Would you print, word for word, only the lines running from the line with "Task: Open the #Portal2 hashtag" to the last line of the entries, without the pictures?

◇ ◇ ◇ ◇

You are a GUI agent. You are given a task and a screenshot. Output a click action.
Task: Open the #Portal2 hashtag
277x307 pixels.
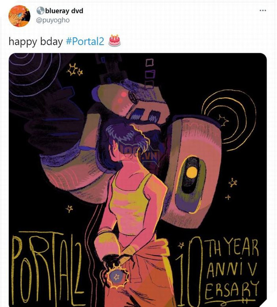(x=85, y=41)
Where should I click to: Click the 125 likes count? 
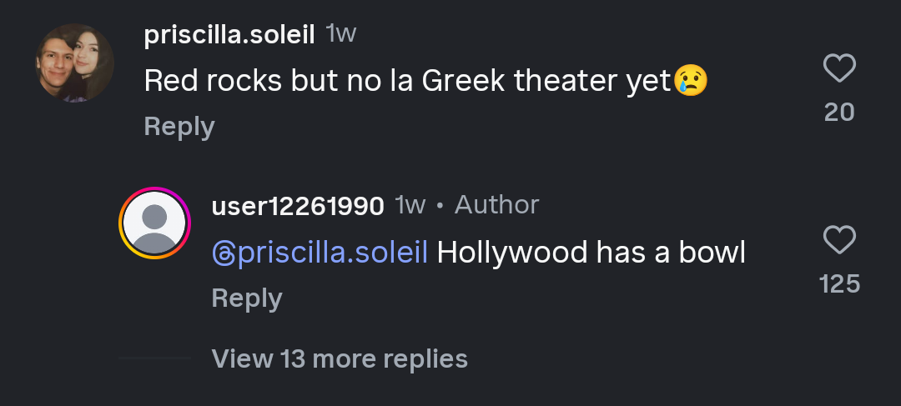coord(839,284)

◇ ◇ ◇ ◇

Task result
Task: Open the #Portal2 hashtag
277x307 pixels.
(x=85, y=41)
Where should I click to: Click the 125 likes count? 
coord(839,284)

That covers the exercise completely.